Holocaust Torah No. 808

The story behind the scroll

How Holocaust Torah No. 808 made it to Hilton Head Island.

Story by Howard Rothchild + Photo by Lisa Staff

A Sefer Torah is a handwritten copy of the Torah, which are the five books of Moses (the first books of the Hebrew Bible). A Torah scroll is mainly used in the ritual of Torah reading during Jewish prayers. At other times it is stored in the holiest spot within a synagogue, the Torah ark. 

The beautiful Torah at Congregation Beth Yam on Hilton Head Island came from a vibrant, pre-World War II Jewish community in Czechoslovakia.

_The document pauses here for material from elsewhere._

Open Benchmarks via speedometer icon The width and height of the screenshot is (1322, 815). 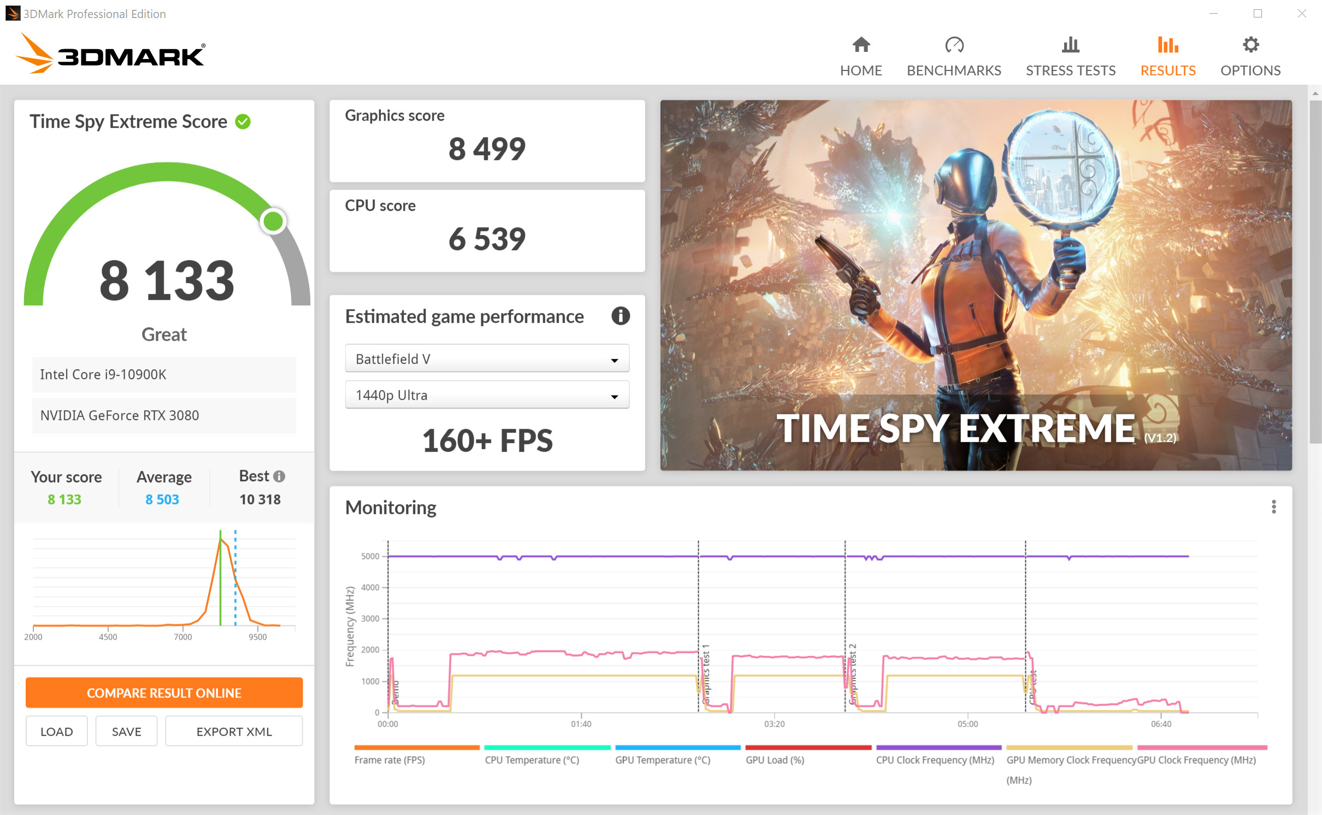click(x=954, y=45)
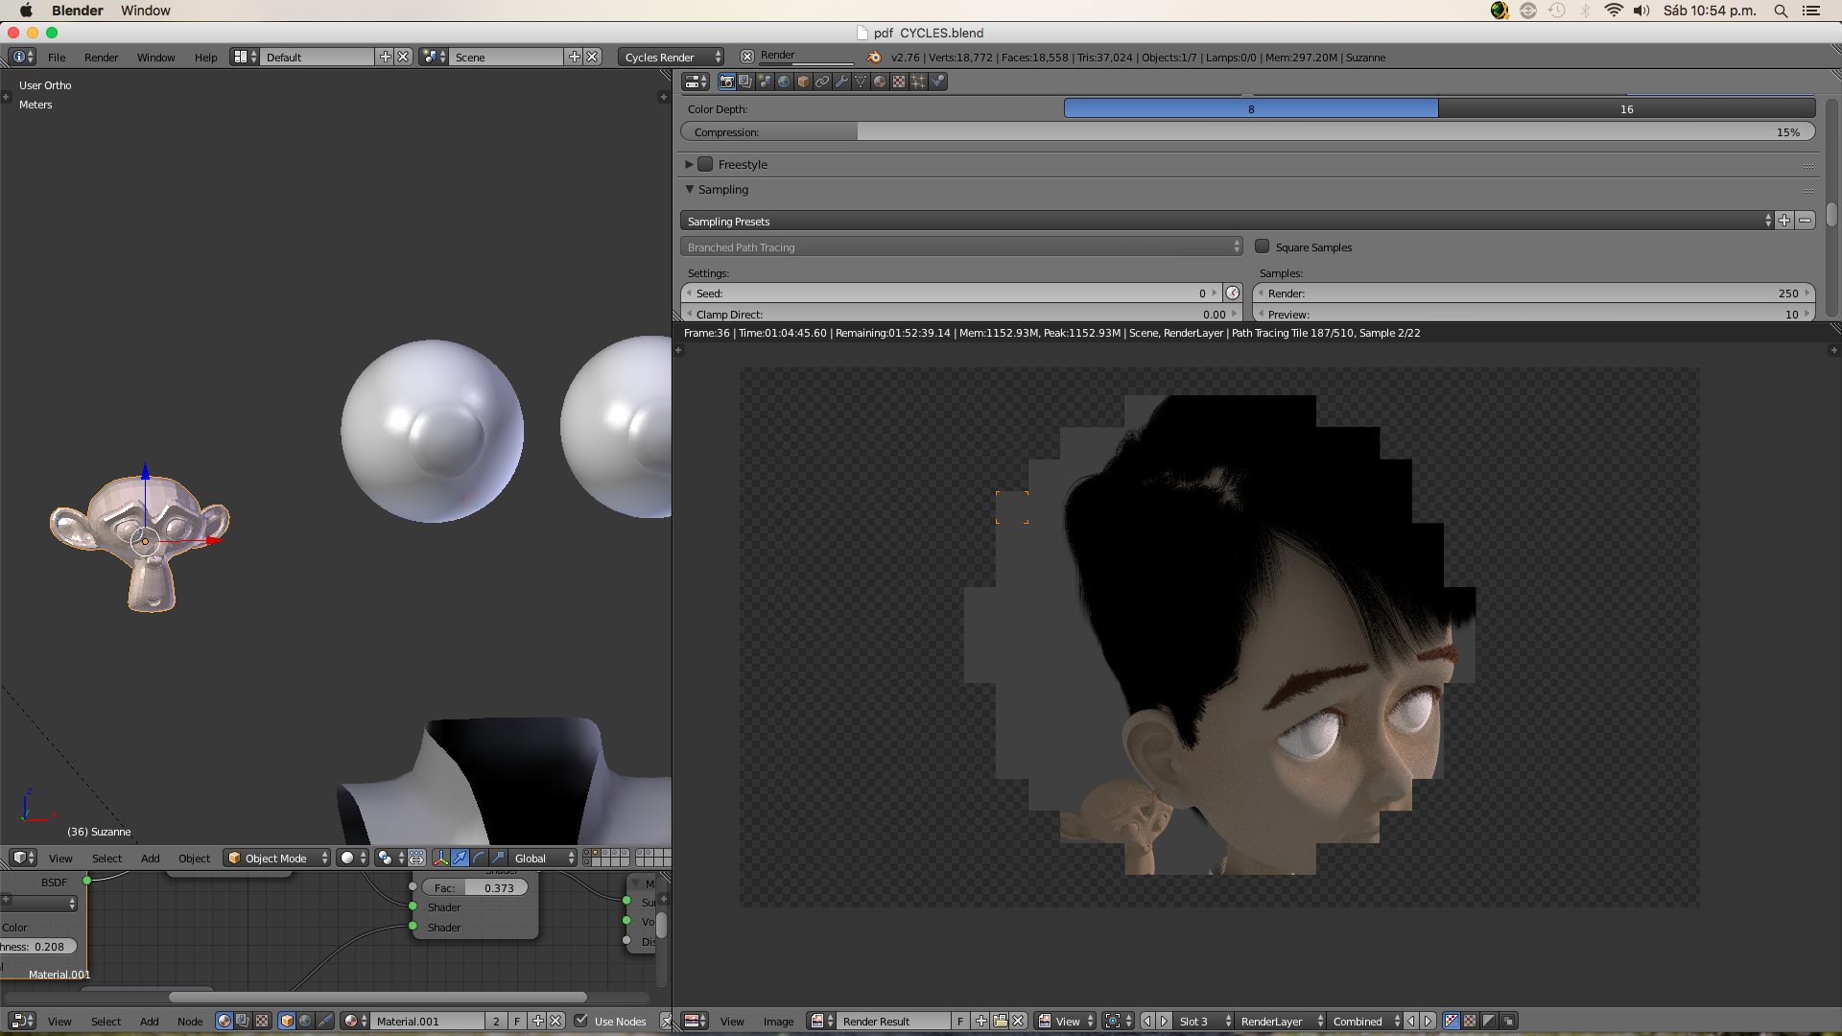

During World War II the Nazis confiscated 1,564 Torah scrolls with the intention of placing them in a museum they planned to dedicate to a “defunct” race of people. After the war the scrolls and other Jewish artifacts came under the protection of the Jewish Museum in Prague, in the city’s unused Michle Synagogue.

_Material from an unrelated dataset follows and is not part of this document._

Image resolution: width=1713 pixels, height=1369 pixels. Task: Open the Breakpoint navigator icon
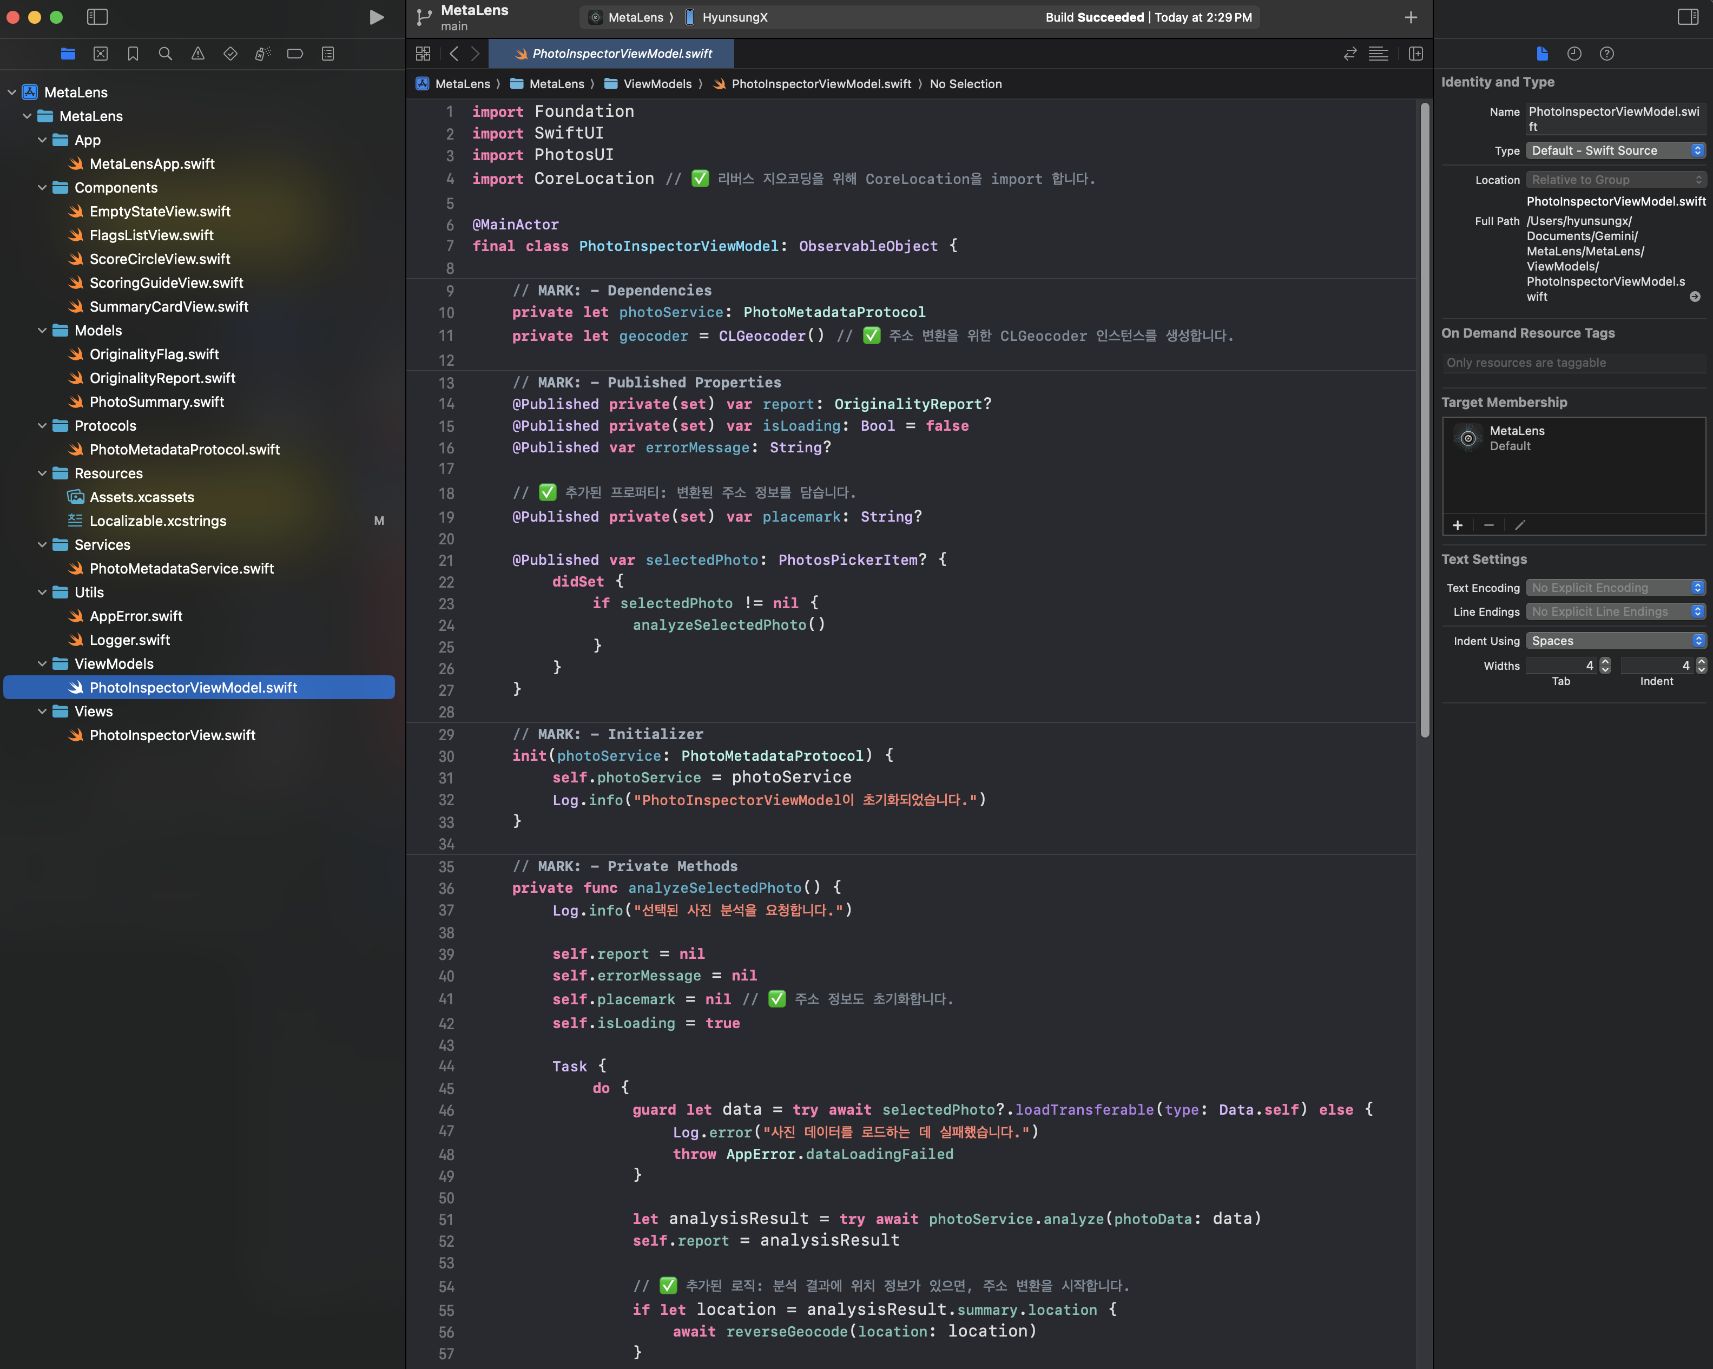295,54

In 1963 with the Czech government’s cooperation, the scrolls were transferred to the Westminster Synagogue in London, which accepted responsibility for their care. There they determined the origin and age of each scroll. The scrolls were numbered and restored. The Memorial Scrolls Trust decided to make the scrolls available to congregations around the world that needed a Sefer Torah.

In February 1984 the Jewish Community Association of Hilton Head Island, soon to be Congregation Beth Yam, requested one of these historic scrolls. The scroll was received in June 1984 on “permanent loan” for use in worship. In July 1984 it was part of Beth Yam’s first Bar Mitzvah.

The scroll, created near the end of the 19th century, bears a brass tag with the number 808, identifying it with the town of Kostel-Podivin, Moravia, now the Czech Republic. 

Kostel-Podivin’s Jewish community came into being in the early 1600s, with only four families in residence at the end of the Thirty Years’ War. By 1857 the town’s Jewish community had 684 members, its largest number. When this Torah scroll was first dedicated in the late 1800s, Jews made up 8 percent of the town’s population. At the end of World War II, only six Jews lived in Kostel-Podivin. Sadly, their temple was never rebuilt.

This Sefer Torah was dedicated on Hilton Head Island twice – in 1984 and again in 2003. Congregation Beth Yam has forever become linked to the Jews of Kostel-Podivin. The congregation has twice, and forever, dedicated their lives to the preservation of their memory — “Never Again.”


Photo: Rabbi Brad Bloom stands next to Congregation Beth Yam’s Holocaust Torah. April is Holocaust Remembrance Month. Congregation Beth Yam has a Torah study class led by Bloom at 10 a.m. every second Saturday.